Era como uma borboleta de asas imaginárias, que davam seus contornos de tempos em tempos materializadas pelas baforadas quentes em meio ao frio desalentador. Eu poderia ver aquela boca voando até mim em determinados instantes, pairando no ar como um beija-flor totalmente diligente em seu voo.

Com toda paciência do mundo eu esperei. Eu sabia que em algum momento aquela boca estaria no mesmo espaço do ar que me envolve e respiro. Passaram-se dias e a boca permanecia por lá, de longe, fingindo que eu não existia, mas já calculando a hora de aproximar-se. Deduzi que a dona de lábios tão divinos trabalhava naquela região, talvez como uma puta que faz barba, cabelo e bigode, talvez como uma ingênua secretária que foge dos assédios de seu patrão. Só sei que lá estava ela de segunda à sexta, às 9h da manhã. A boca descia do ônibus – que era só uma grande mancha amarela – às 9h da manhã.

Remexendo nos meus bolsos em meio aos farelos de alimentos encontrei um giz de cera. Sabe-se lá o que aquilo fazia no meu bolso. Talvez eu estivesse numa festa infantil.

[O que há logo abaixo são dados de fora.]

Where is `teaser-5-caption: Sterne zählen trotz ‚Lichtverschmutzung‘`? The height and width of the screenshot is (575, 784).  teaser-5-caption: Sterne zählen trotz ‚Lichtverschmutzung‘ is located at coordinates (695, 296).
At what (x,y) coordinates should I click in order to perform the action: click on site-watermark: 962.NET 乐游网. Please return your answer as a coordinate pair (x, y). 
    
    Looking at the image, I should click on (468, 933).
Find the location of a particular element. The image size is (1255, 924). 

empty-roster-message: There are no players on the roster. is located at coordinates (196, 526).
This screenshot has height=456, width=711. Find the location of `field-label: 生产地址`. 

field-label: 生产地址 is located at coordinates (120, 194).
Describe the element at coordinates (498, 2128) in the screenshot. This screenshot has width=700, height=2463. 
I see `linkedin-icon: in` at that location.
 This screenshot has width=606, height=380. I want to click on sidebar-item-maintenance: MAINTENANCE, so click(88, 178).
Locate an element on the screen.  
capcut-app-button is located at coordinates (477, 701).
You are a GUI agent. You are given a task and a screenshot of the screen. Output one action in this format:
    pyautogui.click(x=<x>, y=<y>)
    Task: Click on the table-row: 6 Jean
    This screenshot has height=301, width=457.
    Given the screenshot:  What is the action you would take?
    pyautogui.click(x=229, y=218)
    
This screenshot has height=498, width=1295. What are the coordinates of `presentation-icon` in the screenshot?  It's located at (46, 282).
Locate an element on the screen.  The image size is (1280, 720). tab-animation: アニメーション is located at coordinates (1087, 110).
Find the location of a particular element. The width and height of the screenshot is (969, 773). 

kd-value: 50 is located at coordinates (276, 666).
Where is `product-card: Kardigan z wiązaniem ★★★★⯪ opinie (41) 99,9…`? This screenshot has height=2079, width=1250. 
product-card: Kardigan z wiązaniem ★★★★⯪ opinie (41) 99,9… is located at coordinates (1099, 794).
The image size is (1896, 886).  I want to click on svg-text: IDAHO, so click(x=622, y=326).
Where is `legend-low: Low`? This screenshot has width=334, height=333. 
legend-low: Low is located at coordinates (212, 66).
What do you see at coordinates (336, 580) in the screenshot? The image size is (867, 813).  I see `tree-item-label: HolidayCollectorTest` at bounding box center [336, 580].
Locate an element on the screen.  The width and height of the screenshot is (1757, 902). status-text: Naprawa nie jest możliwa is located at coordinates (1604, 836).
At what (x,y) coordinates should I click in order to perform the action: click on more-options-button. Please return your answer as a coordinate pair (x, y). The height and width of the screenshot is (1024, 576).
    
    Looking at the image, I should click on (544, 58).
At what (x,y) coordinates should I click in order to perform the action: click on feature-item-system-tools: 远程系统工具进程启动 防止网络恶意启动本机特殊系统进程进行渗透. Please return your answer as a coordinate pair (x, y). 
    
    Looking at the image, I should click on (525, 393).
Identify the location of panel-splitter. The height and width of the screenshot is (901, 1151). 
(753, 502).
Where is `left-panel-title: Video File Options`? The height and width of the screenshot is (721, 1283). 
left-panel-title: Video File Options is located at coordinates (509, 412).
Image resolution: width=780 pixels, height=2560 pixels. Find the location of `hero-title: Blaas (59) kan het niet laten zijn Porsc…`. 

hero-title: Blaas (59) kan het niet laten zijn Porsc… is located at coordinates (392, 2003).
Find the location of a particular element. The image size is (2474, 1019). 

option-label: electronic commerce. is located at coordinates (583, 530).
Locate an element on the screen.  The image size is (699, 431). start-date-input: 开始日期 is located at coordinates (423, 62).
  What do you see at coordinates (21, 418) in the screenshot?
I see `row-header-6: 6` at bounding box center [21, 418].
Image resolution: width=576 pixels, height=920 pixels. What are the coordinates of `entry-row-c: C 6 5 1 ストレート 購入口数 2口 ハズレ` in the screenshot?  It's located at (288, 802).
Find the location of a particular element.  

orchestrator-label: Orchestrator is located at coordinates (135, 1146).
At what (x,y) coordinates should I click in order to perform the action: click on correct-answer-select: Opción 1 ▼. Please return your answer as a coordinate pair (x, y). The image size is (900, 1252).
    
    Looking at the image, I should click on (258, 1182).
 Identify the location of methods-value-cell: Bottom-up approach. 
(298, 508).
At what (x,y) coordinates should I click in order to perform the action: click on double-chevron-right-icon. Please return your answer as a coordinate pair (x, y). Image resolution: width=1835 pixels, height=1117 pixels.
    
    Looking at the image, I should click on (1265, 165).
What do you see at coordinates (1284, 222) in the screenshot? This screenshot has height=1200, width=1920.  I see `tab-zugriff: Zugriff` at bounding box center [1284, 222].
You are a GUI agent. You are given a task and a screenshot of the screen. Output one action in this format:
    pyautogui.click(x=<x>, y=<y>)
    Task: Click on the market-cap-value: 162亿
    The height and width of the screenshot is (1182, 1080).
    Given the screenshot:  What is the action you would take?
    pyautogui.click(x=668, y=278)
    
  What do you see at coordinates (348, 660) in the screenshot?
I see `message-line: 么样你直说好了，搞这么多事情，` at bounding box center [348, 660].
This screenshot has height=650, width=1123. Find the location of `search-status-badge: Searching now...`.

É a explicação mais plausível para os doces, salgados e o giz. Bem, me veio uma ânsia de rabiscar e retratar aqueles lábios suspensos no ar. Por coincidência o giz tinha a mesma coloração escarlate que eu via em minha frente. No jornal fedido e enrugado eu multipliquei milhares de bocas por entre as letras, manchetes, notícias, fotos. Passei por cima de todos os acontecimentos do mundo de 09 de novembro de 1991. O jornal era quase todo vermelho; quase todo sangue. O giz era quase todo nada. Sumiu não minha mão tão inexplicavelmente como apareceu no meu bolso.

Quando voltei à mínima consciência possível, o elemento x vinha até mim. A língua correu pelos dentes como sendo uma preparação. Era eu mesmo? Era minha direção? Com tantos espalhados pelas ruas, vestidos com seus ternos confiáveis, porque ela trilharia o caminho até um aparente mendigo?

“Bom dia. Você pode me informar que horas são?”, perguntou.

Perdi a noção de tempo e espaço. Eu não tinha relógio. Olhei para a torre da igreja: os ponteiros parados. Procurei algo no jornal. Havia apenas um pequeno espaço não rabiscado: 09 de novembro de 1991, “O dia em que eu fiquei mudo”.